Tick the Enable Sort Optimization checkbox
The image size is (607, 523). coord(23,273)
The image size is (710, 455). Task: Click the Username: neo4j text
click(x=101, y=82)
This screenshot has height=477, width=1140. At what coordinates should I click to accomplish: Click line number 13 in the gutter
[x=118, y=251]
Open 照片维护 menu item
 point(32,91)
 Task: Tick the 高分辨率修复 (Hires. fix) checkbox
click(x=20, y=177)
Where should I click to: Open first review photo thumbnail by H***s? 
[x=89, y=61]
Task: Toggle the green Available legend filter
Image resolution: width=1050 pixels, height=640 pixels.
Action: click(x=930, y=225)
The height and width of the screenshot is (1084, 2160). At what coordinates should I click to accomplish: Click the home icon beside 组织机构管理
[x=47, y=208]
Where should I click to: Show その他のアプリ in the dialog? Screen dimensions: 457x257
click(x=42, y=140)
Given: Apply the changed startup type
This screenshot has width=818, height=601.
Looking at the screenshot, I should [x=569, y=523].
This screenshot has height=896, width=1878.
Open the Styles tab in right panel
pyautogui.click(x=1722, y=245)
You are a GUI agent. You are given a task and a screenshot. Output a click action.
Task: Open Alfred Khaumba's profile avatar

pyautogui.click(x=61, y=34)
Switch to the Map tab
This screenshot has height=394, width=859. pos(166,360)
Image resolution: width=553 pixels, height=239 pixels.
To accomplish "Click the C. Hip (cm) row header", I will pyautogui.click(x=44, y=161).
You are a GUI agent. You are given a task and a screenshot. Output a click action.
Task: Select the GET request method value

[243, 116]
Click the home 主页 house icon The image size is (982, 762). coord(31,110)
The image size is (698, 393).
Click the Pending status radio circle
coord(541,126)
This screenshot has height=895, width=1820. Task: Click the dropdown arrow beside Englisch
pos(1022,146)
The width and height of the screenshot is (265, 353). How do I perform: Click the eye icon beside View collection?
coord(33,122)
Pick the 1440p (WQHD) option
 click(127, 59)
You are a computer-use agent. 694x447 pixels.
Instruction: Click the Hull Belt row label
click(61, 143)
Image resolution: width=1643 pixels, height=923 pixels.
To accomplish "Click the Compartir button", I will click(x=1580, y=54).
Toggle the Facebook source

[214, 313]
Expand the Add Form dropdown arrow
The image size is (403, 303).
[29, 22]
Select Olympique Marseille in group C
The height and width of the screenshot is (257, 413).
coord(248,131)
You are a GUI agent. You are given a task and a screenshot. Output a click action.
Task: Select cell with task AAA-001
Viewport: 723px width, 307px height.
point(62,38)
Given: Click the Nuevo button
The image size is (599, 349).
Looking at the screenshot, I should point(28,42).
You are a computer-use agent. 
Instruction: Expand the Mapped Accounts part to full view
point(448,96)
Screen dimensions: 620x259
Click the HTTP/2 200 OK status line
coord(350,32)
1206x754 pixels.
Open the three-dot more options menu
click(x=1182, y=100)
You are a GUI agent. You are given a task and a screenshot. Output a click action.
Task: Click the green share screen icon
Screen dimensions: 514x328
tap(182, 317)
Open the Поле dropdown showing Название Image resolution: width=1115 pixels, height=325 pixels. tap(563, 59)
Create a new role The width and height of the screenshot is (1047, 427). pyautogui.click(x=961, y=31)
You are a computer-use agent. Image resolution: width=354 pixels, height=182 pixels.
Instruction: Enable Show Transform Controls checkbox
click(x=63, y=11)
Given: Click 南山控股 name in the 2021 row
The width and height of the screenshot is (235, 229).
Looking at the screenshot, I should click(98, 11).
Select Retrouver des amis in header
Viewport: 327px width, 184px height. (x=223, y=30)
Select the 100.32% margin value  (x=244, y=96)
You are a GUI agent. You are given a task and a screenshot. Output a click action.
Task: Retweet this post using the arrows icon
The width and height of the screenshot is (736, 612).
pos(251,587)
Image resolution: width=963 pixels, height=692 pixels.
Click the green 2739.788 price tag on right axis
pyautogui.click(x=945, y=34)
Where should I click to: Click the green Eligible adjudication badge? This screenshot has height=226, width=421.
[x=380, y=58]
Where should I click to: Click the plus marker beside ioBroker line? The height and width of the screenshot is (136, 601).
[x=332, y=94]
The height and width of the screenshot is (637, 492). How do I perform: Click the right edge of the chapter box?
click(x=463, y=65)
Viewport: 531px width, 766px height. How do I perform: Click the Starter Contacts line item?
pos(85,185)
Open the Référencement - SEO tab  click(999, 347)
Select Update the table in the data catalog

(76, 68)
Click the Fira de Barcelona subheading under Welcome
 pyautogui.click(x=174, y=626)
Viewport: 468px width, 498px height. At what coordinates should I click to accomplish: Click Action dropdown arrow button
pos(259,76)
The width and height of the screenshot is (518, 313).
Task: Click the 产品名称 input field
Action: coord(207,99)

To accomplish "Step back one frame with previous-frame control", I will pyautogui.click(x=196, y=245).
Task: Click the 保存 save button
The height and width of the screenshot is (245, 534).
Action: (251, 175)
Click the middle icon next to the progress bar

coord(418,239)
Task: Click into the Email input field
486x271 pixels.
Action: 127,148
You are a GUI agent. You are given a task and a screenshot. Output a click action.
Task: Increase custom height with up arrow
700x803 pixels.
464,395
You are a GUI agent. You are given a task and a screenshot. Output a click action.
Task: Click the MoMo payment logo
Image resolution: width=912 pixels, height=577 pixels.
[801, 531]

━━━

> WHAT YOU ARE ASKED TO DO: The records above need to be returned in full, with nothing altered.

> RESPONSE:
Tick the Enable Sort Optimization checkbox
The image size is (607, 523). coord(23,273)
The image size is (710, 455). Task: Click the Username: neo4j text
click(x=101, y=82)
This screenshot has height=477, width=1140. At what coordinates should I click to accomplish: Click line number 13 in the gutter
[x=118, y=251]
Open 照片维护 menu item
 point(32,91)
 Task: Tick the 高分辨率修复 (Hires. fix) checkbox
click(x=20, y=177)
Where should I click to: Open first review photo thumbnail by H***s? 
[x=89, y=61]
Task: Toggle the green Available legend filter
Image resolution: width=1050 pixels, height=640 pixels.
Action: click(x=930, y=225)
The height and width of the screenshot is (1084, 2160). At what coordinates should I click to accomplish: Click the home icon beside 组织机构管理
[x=47, y=208]
Where should I click to: Show その他のアプリ in the dialog? Screen dimensions: 457x257
click(x=42, y=140)
Given: Apply the changed startup type
This screenshot has width=818, height=601.
Looking at the screenshot, I should [x=569, y=523].
This screenshot has height=896, width=1878.
Open the Styles tab in right panel
pyautogui.click(x=1722, y=245)
You are a GUI agent. You are given a task and a screenshot. Output a click action.
Task: Open Alfred Khaumba's profile avatar

pyautogui.click(x=61, y=34)
Switch to the Map tab
This screenshot has height=394, width=859. pos(166,360)
Image resolution: width=553 pixels, height=239 pixels.
To accomplish "Click the C. Hip (cm) row header", I will pyautogui.click(x=44, y=161).
You are a GUI agent. You are given a task and a screenshot. Output a click action.
Task: Select the GET request method value

[243, 116]
Click the home 主页 house icon The image size is (982, 762). coord(31,110)
The image size is (698, 393).
Click the Pending status radio circle
coord(541,126)
This screenshot has height=895, width=1820. Task: Click the dropdown arrow beside Englisch
pos(1022,146)
The width and height of the screenshot is (265, 353). How do I perform: Click the eye icon beside View collection?
coord(33,122)
Pick the 1440p (WQHD) option
 click(127, 59)
You are a computer-use agent. 694x447 pixels.
Instruction: Click the Hull Belt row label
click(61, 143)
Image resolution: width=1643 pixels, height=923 pixels.
To accomplish "Click the Compartir button", I will click(x=1580, y=54).
Toggle the Facebook source

[214, 313]
Expand the Add Form dropdown arrow
The image size is (403, 303).
[29, 22]
Select Olympique Marseille in group C
The height and width of the screenshot is (257, 413).
coord(248,131)
You are a GUI agent. You are given a task and a screenshot. Output a click action.
Task: Select cell with task AAA-001
Viewport: 723px width, 307px height.
point(62,38)
Given: Click the Nuevo button
The image size is (599, 349).
Looking at the screenshot, I should point(28,42).
You are a computer-use agent. 
Instruction: Expand the Mapped Accounts part to full view
point(448,96)
Screen dimensions: 620x259
Click the HTTP/2 200 OK status line
coord(350,32)
1206x754 pixels.
Open the three-dot more options menu
click(x=1182, y=100)
You are a GUI agent. You are given a task and a screenshot. Output a click action.
Task: Click the green share screen icon
Screen dimensions: 514x328
tap(182, 317)
Open the Поле dropdown showing Название Image resolution: width=1115 pixels, height=325 pixels. tap(563, 59)
Create a new role The width and height of the screenshot is (1047, 427). pyautogui.click(x=961, y=31)
You are a computer-use agent. Image resolution: width=354 pixels, height=182 pixels.
Instruction: Enable Show Transform Controls checkbox
click(x=63, y=11)
Given: Click 南山控股 name in the 2021 row
The width and height of the screenshot is (235, 229).
Looking at the screenshot, I should click(98, 11).
Select Retrouver des amis in header
Viewport: 327px width, 184px height. (x=223, y=30)
Select the 100.32% margin value  (x=244, y=96)
You are a GUI agent. You are given a task and a screenshot. Output a click action.
Task: Retweet this post using the arrows icon
The width and height of the screenshot is (736, 612).
pos(251,587)
Image resolution: width=963 pixels, height=692 pixels.
Click the green 2739.788 price tag on right axis
pyautogui.click(x=945, y=34)
Where should I click to: Click the green Eligible adjudication badge? This screenshot has height=226, width=421.
[x=380, y=58]
Where should I click to: Click the plus marker beside ioBroker line? The height and width of the screenshot is (136, 601).
[x=332, y=94]
The height and width of the screenshot is (637, 492). How do I perform: Click the right edge of the chapter box?
click(x=463, y=65)
Viewport: 531px width, 766px height. How do I perform: Click the Starter Contacts line item?
pos(85,185)
Open the Référencement - SEO tab  click(999, 347)
Select Update the table in the data catalog

(76, 68)
Click the Fira de Barcelona subheading under Welcome
 pyautogui.click(x=174, y=626)
Viewport: 468px width, 498px height. At what coordinates should I click to accomplish: Click Action dropdown arrow button
pos(259,76)
The width and height of the screenshot is (518, 313).
Task: Click the 产品名称 input field
Action: coord(207,99)

To accomplish "Step back one frame with previous-frame control", I will pyautogui.click(x=196, y=245).
Task: Click the 保存 save button
The height and width of the screenshot is (245, 534).
Action: (251, 175)
Click the middle icon next to the progress bar

coord(418,239)
Task: Click into the Email input field
486x271 pixels.
Action: 127,148
You are a GUI agent. You are given a task and a screenshot. Output a click action.
Task: Increase custom height with up arrow
700x803 pixels.
464,395
You are a GUI agent. You are given a task and a screenshot. Output a click action.
Task: Click the MoMo payment logo
Image resolution: width=912 pixels, height=577 pixels.
[801, 531]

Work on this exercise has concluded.